On rational functions with more than three branch points

TL;DR

This paper characterizes when certain rational functions with multiple branch points exist on the Riemann sphere, providing a criterion based on partitions and gcd conditions, and introduces new realizable branch data via Belyi functions.

Contribution

It establishes a necessary and sufficient condition for the existence of rational functions with specified branch data involving more than three branch points.

Findings

Provides a clear criterion involving gcd for the existence of such rational functions.

Identifies a new class of branch data realizable by Belyi functions.

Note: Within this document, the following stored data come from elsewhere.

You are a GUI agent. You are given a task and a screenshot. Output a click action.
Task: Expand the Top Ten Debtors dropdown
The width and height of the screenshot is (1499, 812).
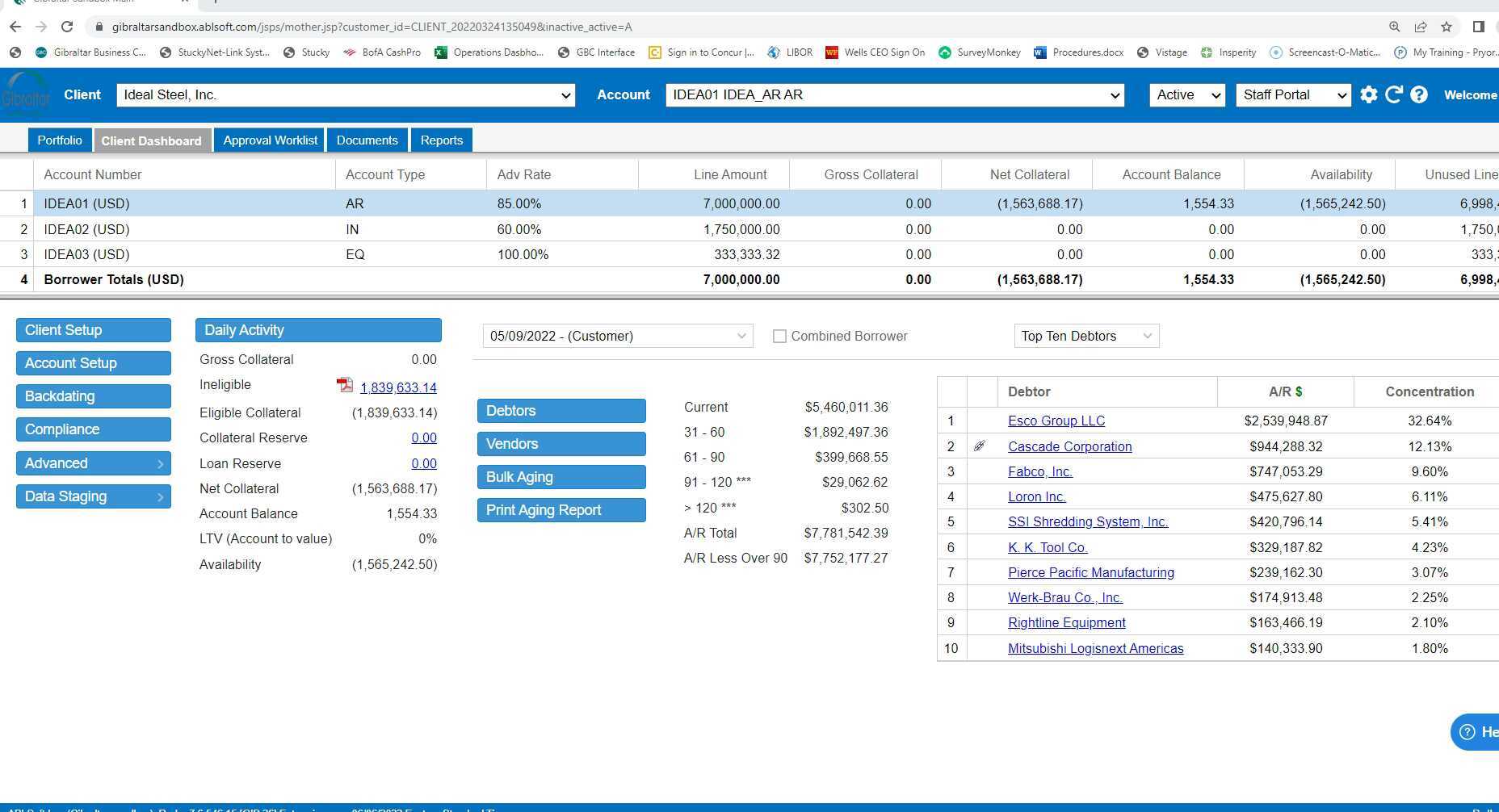1085,337
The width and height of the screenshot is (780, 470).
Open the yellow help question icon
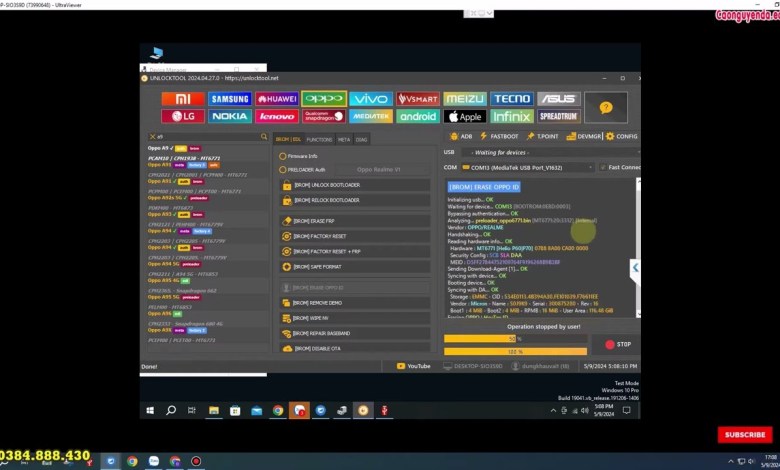(x=604, y=107)
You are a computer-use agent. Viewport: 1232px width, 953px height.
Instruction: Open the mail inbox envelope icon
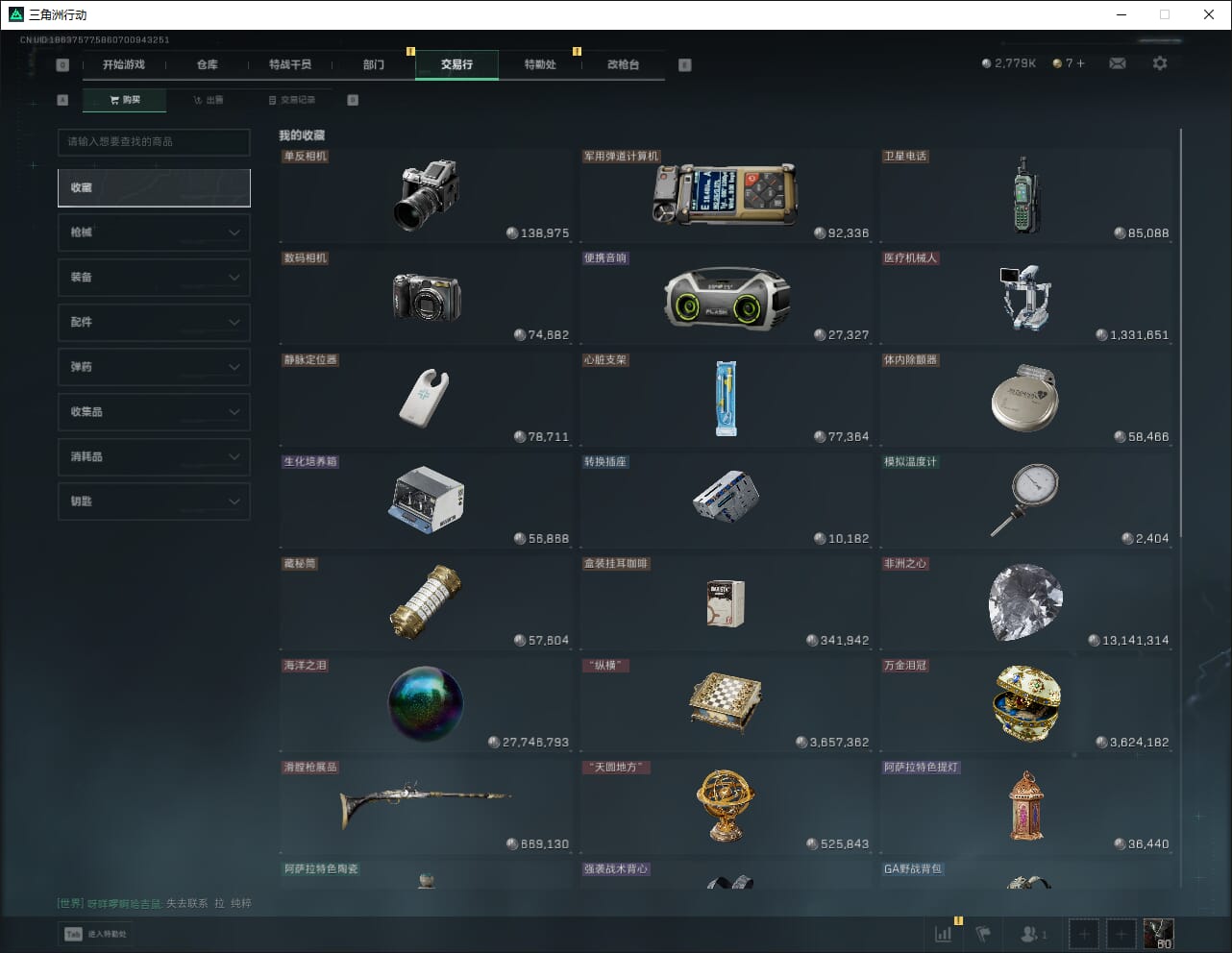click(1118, 63)
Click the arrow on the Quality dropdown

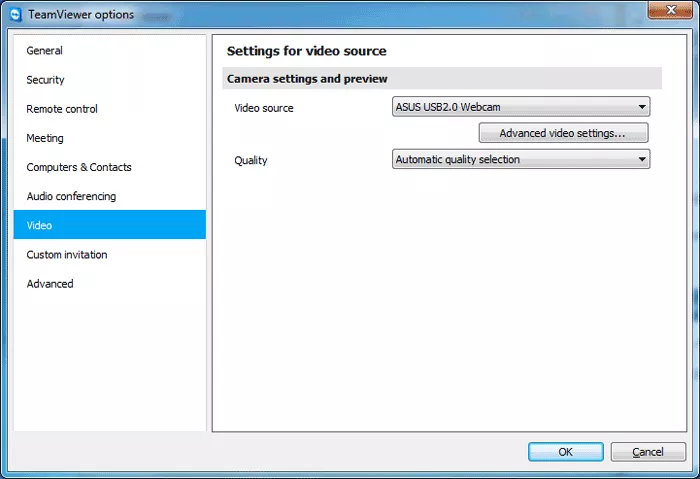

Enhances understanding of branched coverings on the Riemann sphere.

Abstract

Let $\Lambda$ be a collection of partitions of a positive integer $d$ of the form $$(a_1,\cdots, a_p),\,(b_1,\cdots, b_q),\,(m_1+1,1,\cdots,1),\cdots, (m_l+1,1,\cdots,1),$$ where $(m_1,\cdots, m_l)$ is a partition of $p+q-2>0$. We prove that there exists a rational function on the Riemann sphere $\overline{\mathbb{C}}$ with branch data $\Lambda$ if and only if $$\max\bigl(m_1,\cdots,m_l\bigr) < \frac{d}{{\rm GCD}(a_1,\cdots, a_p,b_1,\cdots, b_q)}.$$ As an application, we give a new class of branch data which can be realized by Belyi functions on the Riemann sphere.